Hal yang paling menarik dengan di calonkannya Komjen Pol Budi Gunawan sebagai calon Kapolri oleh Presiden Jokowi, sempat tersangkut dugaan kepemilikikan rekening gendut. Majalah Tempo pada terbitan Juni 2010 menulis laporan kekayaan Budi Gunawan mencapai Rp 4,6 milyar pada 19 Agustus 2008. Budi Gunawan juga dituduhkan telah melakukan transaksi dalam jumlah besar yang tidak sesuai dengan profilnya. Budi Gunawan bersama anaknya di katakana telah membuka rekening dan menyetor masing masing Rp 29 Milyar dan Rp 25 Milyar. Tuduhan itu di bantah oleh Budi Gunawan , Gunawan mengatakan itu merupakan pemberitaan yang tidak benar dan fitnah.
Pada tanggal 26 Juli 2013 ketika Budi Gunawan terakhir kali menyerahkan laporan harta kekayaan Penyelenggara Negara, yang bergerak mapun yang tidak bergerak  ke KPK, tercatat nilai kekayaan yang di miliki oleh Konjen Pol Budi Gunawan mencapai Rp 22, 6 Milyar. Adapun harta kekayaan Budi Gunawan pada 19 Agustus 2008 berdasarkan pemberitaan Majalah Tempo sebesar Rp 4, 6 milyar. Jika berbanding dengan laporan harta kekayaannya pada 26 Juli 2013 menjadi 22,6 milyar, berarti ada penambahan nilai harta kekayaannya selama enam tahun sebesar Rp 18 milyar. Tentu penambahan harta kekayaan Komjen Budi Gunawan selama enam tahun Rp 18 Milyar mencengangkan public. Sementara Budi Gunawan bukan seorang pengusaha., apakah semua itu di perolehnya dari gajinya sebagai abdi Negara? Atau dari masukan masukan yang lainnya. Hanya Budi yang tahu.
Berdasarkan ini pulalah banyak pihak meminta agar Presiden Jokowi, menunda pengajuan calon Kapolri ke DPR RI. Sekaslipun bahwa Budi Gunawan adalah calon tunggal yang di calonkan oleh Presiden Jokowi. Tapi setidaknya untuk menghilangkan imez jelek di mata public, Â Jokowi harus bisa bertipa selera untuk memasukkan nama Komjen Pol Budi Gunawan ke lembaga KPK dan PPATK agar di lakukan penelitian dan penelusuran terhadap issue issue yang tidak sedap mengenai vigor Komjen Pol Budi Gunawan yang di calonkan menjadi Kapolri, yang semakin kencang berhembus.
Harapan :
Walaupun Kapolri Jendral Pol Sutarman menyatakan intitusinya mendapat nilai wajar tanpa pengecualian dalam pemeriksaan BPK, namun di tengah masyarakat masih terdengar keluhan tentang masih banyaknya oknum Polisi yang mencari uang tambahan di jalan dengan melakukan rzjia razia terhadap kenderaan bermotor dan mobil.
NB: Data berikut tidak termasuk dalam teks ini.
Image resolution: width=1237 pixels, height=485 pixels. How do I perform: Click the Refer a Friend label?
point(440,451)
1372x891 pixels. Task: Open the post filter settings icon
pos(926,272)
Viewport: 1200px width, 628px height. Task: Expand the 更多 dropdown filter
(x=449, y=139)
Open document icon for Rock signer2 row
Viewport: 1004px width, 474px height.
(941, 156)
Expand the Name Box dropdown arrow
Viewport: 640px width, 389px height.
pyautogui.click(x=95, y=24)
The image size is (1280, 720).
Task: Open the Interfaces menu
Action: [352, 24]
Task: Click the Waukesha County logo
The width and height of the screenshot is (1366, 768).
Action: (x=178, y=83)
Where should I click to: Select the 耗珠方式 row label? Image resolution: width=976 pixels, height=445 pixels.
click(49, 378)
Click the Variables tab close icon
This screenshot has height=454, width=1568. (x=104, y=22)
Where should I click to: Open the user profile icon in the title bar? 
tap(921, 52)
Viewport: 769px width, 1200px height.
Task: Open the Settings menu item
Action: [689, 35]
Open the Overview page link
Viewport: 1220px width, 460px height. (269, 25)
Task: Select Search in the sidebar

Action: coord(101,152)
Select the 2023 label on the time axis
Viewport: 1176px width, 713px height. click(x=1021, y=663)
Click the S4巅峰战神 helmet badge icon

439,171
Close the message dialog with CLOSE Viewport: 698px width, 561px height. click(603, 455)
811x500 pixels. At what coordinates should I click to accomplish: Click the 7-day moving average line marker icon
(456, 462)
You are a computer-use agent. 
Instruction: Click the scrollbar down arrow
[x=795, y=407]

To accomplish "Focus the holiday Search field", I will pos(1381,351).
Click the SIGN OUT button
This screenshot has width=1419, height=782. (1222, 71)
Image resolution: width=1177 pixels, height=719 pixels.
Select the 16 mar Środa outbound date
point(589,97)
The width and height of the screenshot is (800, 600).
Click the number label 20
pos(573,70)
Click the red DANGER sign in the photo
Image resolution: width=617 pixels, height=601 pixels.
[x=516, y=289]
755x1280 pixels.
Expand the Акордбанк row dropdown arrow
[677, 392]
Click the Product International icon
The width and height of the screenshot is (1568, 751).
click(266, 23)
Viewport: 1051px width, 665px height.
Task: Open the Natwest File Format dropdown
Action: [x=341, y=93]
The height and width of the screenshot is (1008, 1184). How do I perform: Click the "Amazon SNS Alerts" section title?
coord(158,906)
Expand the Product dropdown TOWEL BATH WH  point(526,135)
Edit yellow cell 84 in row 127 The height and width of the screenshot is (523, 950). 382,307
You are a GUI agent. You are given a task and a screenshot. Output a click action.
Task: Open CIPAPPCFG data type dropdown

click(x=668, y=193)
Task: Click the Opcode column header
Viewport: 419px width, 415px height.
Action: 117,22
Terkadang razia yang di lakukan oleh oknum oknum Polri ini di luar dari peraturan yang ada. Bahkan untuk menjebak para pengguna kenderaan Polisi melakukan razia Buru Sergap (Buser), begitu ketangkap walaupun pengemudi telah menunjukkan surat surat kenderaannya beserta SIM, polisi masih tetap mecari cari kesalahan. Dan ujung ujungnya tak lebih dari pada uang.
Belum lagi terhadap pelayanan yang buruk, di berikan oleh pihak Polri terhadap masyarakat. Melakukan pengaduan kepada Polisi cendrung bagaikan benang kusut diurai yang satu berbelit yang lain. Motto Siap Melayani Masyarakat Selama 24 jam tak lebih hanya sebuah liveservis belaka. Dan penyelesaiaan perkara yang berlarut larut juga menjadi sorotan. Berapa jumlah anggota Polri yang terlibat Narkoba dan tindakan kejahatan lainnya yang meresahkan masyarakat harus menjadi perhatian bagi lembaga Bayang Kara .
Harapan masyarakat terlepas dari persoalan rekening gendut yang pernah di tuduhkan kepada calon kapolri ini, tak kalah menantangnya, bagi calon yang akan menggantikan Jendral Pol Sutarman ini harus mampu untuk memperbaiki citra negative yang di tujukan kepada jajaran kepolisian  selama ini.
Semoga Kapolri yang baru, memiliki jiwa dan semangat Bayang Kara yang pernah di miliki oleh Jendral Polisi Hoegeng. Siapapun dia nantinya yang akan menjadi Kapolri. Semoga!